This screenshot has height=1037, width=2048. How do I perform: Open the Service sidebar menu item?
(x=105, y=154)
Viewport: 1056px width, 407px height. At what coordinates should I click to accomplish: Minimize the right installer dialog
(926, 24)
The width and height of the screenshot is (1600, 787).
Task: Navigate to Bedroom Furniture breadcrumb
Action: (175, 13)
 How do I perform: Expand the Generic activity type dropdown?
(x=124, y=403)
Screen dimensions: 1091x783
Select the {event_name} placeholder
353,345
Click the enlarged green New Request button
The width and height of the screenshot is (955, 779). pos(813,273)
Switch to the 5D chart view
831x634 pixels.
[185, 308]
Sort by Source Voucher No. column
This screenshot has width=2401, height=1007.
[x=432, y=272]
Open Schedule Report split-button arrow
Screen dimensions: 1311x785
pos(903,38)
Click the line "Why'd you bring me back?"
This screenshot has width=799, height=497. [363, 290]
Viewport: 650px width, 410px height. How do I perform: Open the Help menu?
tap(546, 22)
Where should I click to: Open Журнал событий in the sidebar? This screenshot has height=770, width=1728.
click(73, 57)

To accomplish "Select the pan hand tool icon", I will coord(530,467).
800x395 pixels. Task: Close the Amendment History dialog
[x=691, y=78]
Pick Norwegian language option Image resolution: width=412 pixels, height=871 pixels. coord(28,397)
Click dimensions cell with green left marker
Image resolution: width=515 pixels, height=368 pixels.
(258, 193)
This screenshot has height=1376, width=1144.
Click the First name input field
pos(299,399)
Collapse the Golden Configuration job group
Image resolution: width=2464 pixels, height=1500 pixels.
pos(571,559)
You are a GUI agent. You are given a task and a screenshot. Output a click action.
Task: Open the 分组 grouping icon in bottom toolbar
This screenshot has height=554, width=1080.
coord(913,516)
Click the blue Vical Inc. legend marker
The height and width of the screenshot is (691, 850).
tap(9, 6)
========
◆ INSTRUCTIONS FOR THE TASK
Express the lines as a numbered list, leaving out blank lines, beginning with the line containing "You are a GUI" and continuing through the last line of the records.

◆ SOLUTION TO THE EXERCISE
1. You are a GUI agent. You are given a task and a screenshot. Output a click action.
2. Task: Open the 分组 grouping icon in bottom toolbar
3. This screenshot has height=554, width=1080.
4. coord(913,516)
5. Click the blue Vical Inc. legend marker
6. The height and width of the screenshot is (691, 850).
7. tap(9, 6)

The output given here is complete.